[Collected data entries]
* * * * *
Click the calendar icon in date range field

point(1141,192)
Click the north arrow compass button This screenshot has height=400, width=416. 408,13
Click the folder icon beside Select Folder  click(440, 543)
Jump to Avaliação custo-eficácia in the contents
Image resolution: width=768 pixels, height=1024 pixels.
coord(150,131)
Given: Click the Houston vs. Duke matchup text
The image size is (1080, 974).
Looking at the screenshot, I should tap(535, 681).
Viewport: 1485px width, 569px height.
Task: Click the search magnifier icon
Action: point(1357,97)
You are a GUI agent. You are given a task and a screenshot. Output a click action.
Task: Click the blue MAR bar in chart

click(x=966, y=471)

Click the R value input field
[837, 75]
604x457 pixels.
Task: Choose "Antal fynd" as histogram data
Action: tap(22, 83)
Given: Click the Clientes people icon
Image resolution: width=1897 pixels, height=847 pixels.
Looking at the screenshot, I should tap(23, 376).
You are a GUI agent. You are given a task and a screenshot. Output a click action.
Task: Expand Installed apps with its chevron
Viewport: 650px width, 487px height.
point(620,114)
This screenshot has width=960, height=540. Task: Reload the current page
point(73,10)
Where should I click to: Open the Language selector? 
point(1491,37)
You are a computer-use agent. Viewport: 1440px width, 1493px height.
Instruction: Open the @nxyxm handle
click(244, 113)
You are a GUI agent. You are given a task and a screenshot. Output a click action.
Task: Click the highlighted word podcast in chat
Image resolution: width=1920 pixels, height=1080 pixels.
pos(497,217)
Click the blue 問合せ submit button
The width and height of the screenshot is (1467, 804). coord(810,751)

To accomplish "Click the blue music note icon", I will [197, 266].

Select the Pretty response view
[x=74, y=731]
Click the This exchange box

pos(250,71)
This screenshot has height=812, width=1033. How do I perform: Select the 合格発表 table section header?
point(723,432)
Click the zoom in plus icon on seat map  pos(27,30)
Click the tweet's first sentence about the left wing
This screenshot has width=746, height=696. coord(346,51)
* * * * *
## YOUR ASSIGNMENT
The range begins at the line containing "Image resolution: width=1920" and ends at the last line of the entries; reproduce it exactly.

## SOLUTION TO THE EXERCISE
Image resolution: width=1920 pixels, height=1080 pixels.
pos(497,217)
Click the blue 問合せ submit button
The width and height of the screenshot is (1467, 804). coord(810,751)

To accomplish "Click the blue music note icon", I will [197, 266].

Select the Pretty response view
[x=74, y=731]
Click the This exchange box

pos(250,71)
This screenshot has height=812, width=1033. How do I perform: Select the 合格発表 table section header?
point(723,432)
Click the zoom in plus icon on seat map  pos(27,30)
Click the tweet's first sentence about the left wing
This screenshot has width=746, height=696. coord(346,51)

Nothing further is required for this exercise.